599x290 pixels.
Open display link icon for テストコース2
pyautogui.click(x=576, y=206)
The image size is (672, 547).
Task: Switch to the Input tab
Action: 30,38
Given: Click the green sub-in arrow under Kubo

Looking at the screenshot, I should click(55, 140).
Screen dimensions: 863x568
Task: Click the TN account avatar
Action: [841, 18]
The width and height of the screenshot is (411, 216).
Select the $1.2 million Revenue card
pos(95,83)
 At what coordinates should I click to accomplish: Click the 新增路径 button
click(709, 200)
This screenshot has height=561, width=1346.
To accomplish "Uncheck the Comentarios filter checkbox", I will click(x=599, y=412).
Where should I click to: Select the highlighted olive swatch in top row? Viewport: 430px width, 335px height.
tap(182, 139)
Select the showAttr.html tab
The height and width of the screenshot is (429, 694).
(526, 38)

* * *

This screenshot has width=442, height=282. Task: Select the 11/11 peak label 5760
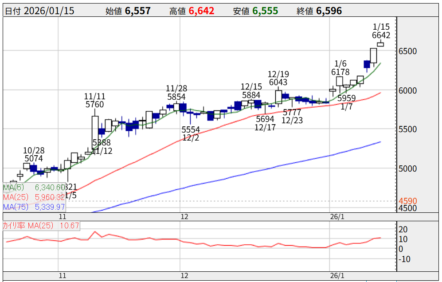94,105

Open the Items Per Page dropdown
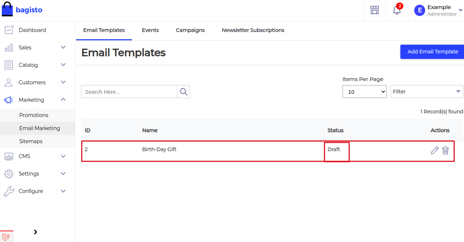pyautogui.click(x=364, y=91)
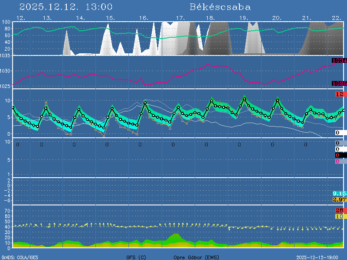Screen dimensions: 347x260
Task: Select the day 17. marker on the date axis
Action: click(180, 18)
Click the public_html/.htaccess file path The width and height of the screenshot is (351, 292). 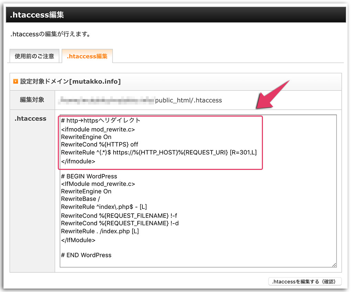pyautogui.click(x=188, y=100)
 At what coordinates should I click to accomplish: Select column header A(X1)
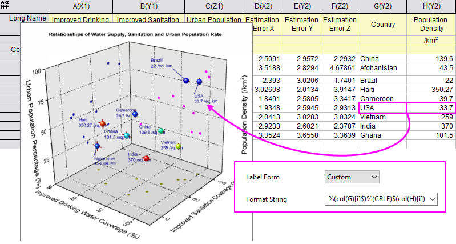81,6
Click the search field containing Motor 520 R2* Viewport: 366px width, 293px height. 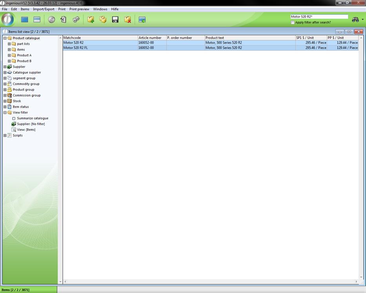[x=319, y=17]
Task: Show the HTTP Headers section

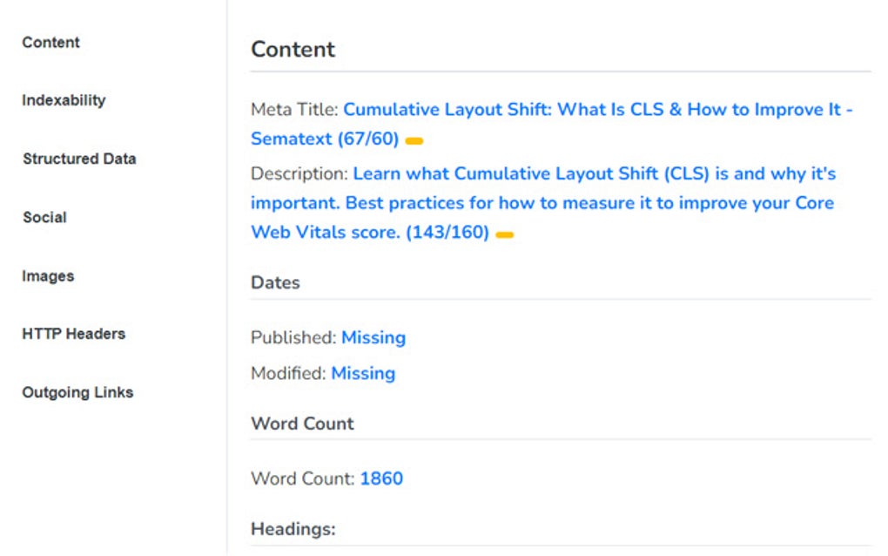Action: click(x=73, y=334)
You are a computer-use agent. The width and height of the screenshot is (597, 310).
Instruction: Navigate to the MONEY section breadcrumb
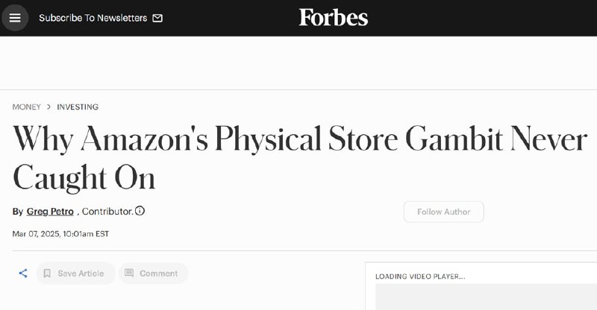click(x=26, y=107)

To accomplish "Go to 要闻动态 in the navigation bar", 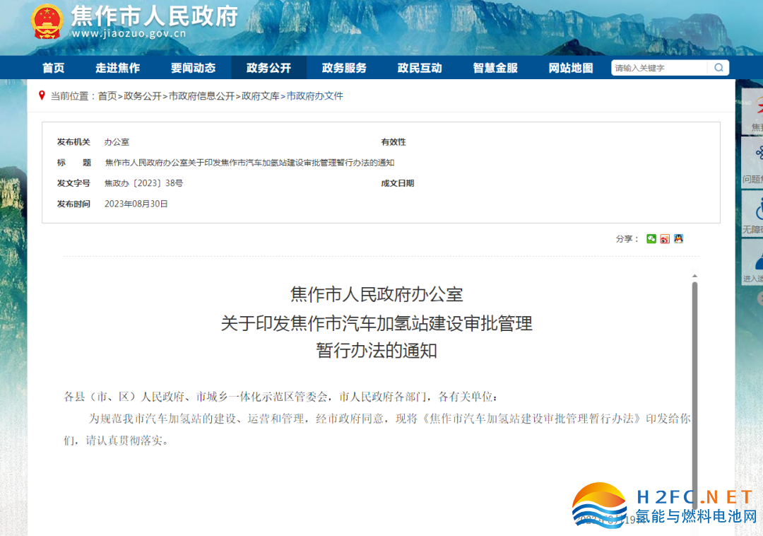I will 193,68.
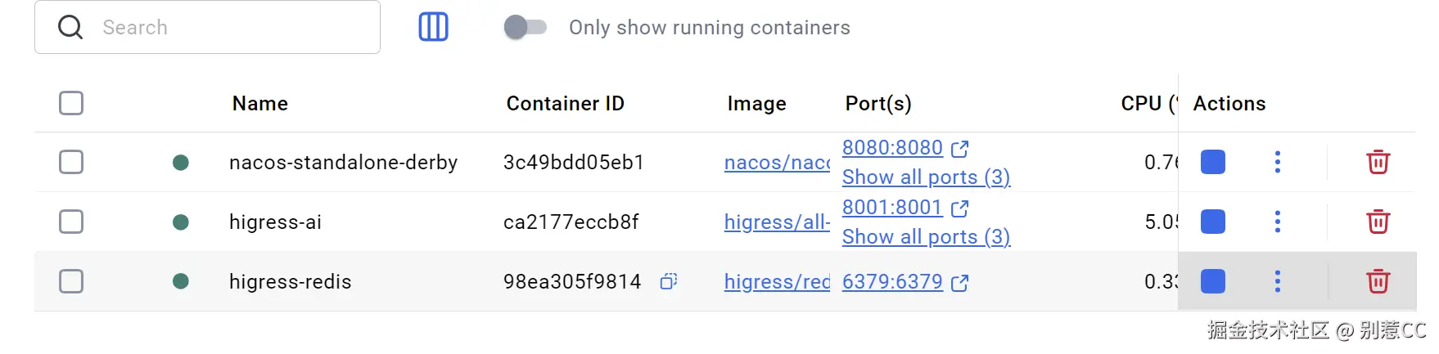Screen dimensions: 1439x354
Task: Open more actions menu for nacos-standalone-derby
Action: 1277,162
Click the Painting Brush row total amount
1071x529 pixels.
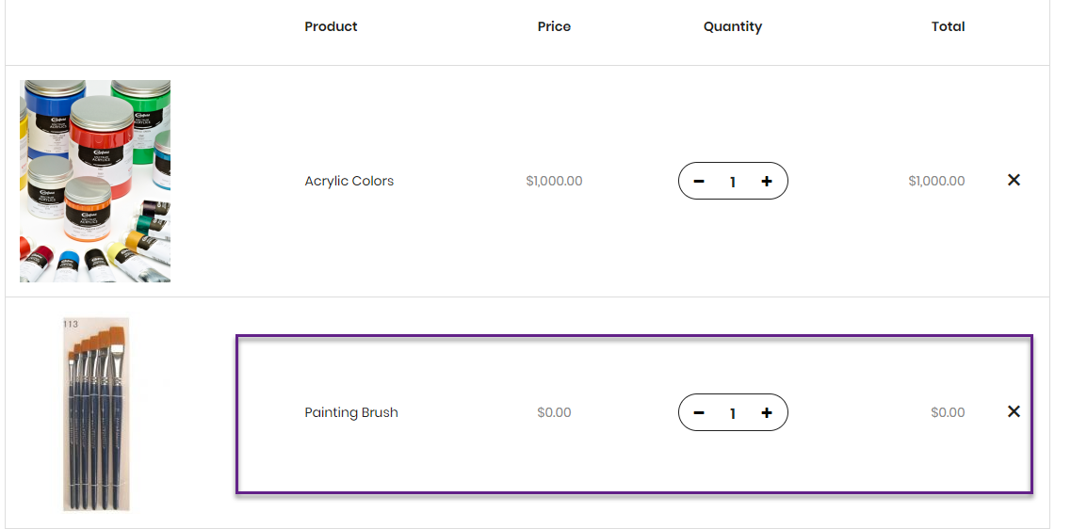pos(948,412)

* * *

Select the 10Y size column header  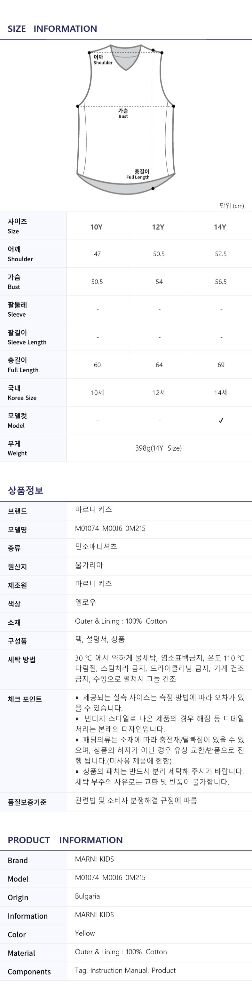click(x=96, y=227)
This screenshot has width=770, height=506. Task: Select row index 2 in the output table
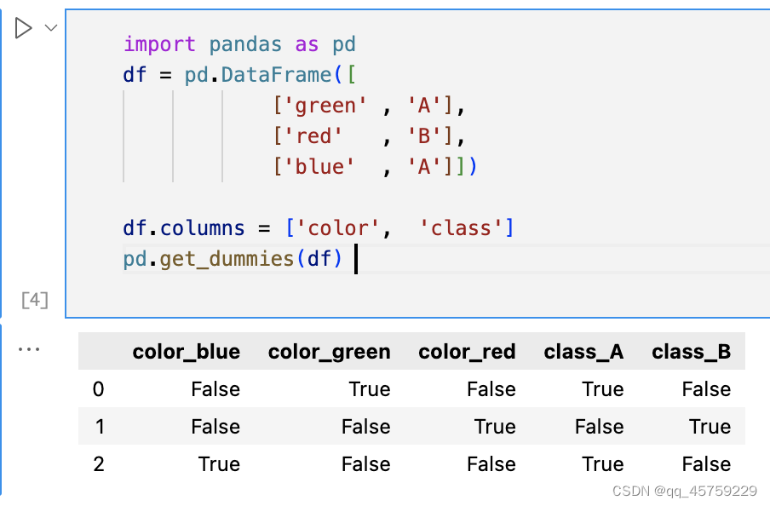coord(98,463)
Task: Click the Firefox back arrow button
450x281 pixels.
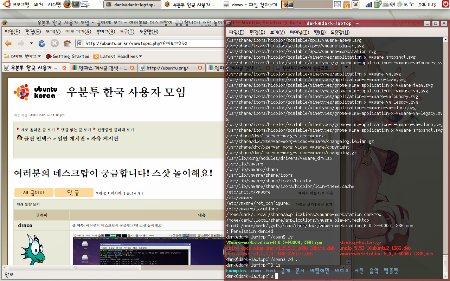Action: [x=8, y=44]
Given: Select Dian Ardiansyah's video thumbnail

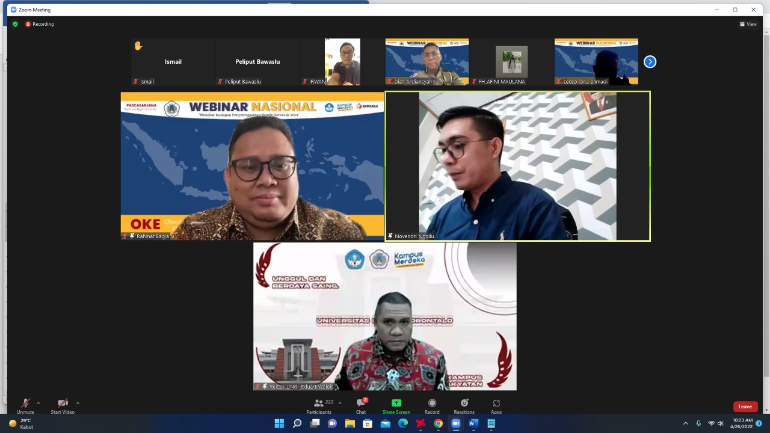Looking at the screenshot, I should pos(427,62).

* * *

Required work: Using the entries above, repeat only the lines from the one containing "599x290 pixels." through the one containing "The width and height of the screenshot is (411, 216).", end lines included.

Output of the task:
599x290 pixels.
Open display link icon for テストコース2
pyautogui.click(x=576, y=206)
The image size is (672, 547).
Task: Switch to the Input tab
Action: 30,38
Given: Click the green sub-in arrow under Kubo

Looking at the screenshot, I should click(55, 140).
Screen dimensions: 863x568
Task: Click the TN account avatar
Action: [841, 18]
The width and height of the screenshot is (411, 216).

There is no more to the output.